Listed records:
**********
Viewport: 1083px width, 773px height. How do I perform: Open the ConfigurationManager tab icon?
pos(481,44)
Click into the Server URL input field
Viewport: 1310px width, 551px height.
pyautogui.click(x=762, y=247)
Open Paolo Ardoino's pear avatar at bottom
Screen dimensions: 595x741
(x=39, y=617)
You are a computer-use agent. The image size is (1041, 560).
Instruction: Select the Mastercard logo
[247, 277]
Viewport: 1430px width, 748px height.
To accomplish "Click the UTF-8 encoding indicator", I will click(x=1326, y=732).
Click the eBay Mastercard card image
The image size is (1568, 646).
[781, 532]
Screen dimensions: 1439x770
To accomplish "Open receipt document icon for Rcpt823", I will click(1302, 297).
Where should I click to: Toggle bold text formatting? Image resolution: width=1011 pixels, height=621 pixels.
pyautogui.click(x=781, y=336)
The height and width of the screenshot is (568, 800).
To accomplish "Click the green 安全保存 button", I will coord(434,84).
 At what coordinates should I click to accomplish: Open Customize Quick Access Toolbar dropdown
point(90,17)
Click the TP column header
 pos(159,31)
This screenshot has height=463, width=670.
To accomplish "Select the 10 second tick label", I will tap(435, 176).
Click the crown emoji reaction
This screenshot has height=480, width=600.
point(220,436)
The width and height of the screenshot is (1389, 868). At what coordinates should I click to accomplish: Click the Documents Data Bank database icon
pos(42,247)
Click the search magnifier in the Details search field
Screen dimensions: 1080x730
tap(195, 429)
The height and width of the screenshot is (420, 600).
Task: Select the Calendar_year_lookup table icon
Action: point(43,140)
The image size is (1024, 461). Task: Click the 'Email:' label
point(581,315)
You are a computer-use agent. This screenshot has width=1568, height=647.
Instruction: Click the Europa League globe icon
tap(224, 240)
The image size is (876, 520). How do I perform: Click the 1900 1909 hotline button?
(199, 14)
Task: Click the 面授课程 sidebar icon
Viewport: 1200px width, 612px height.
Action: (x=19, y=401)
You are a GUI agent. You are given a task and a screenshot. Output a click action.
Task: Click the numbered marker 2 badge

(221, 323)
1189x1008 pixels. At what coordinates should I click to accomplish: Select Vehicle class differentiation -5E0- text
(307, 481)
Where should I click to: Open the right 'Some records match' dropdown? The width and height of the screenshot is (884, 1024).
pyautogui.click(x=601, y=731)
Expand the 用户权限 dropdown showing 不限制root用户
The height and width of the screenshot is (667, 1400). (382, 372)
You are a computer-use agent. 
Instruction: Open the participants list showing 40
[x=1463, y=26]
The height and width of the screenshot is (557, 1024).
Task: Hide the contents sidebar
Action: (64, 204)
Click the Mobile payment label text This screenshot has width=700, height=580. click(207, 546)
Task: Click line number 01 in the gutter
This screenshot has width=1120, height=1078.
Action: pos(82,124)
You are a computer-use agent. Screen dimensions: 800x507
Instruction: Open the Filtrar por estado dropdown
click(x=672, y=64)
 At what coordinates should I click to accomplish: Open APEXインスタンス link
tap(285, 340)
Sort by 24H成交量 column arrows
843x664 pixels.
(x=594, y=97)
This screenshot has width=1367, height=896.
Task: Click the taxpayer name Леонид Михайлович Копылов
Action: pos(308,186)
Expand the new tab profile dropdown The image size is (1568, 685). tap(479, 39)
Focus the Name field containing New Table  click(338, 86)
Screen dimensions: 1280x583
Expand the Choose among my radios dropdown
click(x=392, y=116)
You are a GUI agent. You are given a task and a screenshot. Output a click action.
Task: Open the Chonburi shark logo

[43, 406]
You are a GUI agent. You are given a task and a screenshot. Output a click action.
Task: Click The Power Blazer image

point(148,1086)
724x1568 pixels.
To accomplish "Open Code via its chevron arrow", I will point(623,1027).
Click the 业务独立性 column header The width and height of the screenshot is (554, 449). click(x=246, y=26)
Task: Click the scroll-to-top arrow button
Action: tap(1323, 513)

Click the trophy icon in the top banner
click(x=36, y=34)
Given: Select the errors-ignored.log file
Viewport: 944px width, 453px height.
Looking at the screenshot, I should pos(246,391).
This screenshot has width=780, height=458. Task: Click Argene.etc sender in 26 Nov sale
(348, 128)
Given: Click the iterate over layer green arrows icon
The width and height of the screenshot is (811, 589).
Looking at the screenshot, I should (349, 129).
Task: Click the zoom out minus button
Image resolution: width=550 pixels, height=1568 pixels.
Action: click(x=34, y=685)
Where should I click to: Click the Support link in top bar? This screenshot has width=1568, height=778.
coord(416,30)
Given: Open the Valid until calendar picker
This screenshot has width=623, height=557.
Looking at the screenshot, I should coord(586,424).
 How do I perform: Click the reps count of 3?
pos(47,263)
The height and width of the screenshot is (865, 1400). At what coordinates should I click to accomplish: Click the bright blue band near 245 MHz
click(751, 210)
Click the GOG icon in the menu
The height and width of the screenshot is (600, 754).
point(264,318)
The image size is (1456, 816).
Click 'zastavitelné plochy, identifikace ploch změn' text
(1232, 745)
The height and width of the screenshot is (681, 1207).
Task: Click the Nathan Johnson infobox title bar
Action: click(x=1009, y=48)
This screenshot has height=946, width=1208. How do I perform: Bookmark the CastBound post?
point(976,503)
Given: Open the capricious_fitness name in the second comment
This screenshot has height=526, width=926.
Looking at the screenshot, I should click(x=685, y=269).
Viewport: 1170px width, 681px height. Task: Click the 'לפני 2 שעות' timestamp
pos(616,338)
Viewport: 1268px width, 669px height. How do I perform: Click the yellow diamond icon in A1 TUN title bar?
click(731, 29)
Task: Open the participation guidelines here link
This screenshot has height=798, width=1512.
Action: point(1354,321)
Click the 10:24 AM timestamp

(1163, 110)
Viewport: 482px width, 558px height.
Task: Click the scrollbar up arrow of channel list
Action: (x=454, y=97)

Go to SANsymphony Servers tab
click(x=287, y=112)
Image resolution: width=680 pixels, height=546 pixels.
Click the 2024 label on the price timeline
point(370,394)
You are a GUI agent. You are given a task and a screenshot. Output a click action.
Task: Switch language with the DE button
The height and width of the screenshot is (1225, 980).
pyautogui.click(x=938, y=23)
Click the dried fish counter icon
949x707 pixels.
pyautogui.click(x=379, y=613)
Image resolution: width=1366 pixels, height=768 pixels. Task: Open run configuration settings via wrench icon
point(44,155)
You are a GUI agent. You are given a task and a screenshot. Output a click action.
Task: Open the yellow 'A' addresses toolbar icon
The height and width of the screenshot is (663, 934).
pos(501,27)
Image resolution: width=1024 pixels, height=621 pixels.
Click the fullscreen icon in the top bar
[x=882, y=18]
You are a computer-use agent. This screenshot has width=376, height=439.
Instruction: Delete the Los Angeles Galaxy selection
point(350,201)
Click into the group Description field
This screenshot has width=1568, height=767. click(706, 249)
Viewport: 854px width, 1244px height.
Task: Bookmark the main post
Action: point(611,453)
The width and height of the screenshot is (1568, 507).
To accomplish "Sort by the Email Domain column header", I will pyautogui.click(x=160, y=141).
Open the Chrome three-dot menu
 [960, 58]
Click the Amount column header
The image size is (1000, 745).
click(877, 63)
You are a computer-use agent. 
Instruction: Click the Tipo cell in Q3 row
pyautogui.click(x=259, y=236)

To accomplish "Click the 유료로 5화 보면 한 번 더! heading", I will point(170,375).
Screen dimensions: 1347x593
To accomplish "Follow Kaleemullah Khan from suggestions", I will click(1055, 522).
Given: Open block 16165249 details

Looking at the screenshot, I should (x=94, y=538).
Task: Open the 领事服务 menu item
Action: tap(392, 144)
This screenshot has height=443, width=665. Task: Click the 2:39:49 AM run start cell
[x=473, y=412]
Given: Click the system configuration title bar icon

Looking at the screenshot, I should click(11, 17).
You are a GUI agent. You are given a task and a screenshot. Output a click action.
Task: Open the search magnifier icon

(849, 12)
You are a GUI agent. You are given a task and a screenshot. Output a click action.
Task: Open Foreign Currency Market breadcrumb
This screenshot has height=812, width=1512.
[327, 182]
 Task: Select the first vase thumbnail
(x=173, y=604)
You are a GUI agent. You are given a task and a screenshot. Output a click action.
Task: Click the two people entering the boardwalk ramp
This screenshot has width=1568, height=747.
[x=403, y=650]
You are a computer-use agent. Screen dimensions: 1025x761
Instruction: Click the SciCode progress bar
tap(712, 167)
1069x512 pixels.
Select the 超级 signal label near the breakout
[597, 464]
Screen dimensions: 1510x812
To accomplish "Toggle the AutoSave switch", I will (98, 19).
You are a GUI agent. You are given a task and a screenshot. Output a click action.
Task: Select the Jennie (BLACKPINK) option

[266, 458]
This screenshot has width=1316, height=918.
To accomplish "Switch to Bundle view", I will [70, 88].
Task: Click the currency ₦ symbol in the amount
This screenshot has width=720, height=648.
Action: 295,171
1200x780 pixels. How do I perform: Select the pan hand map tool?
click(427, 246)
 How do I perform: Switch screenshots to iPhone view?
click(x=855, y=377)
**********
Directions: From the entries, give the number of lines where the string "computer" is found, and nothing else.

Answer box: 7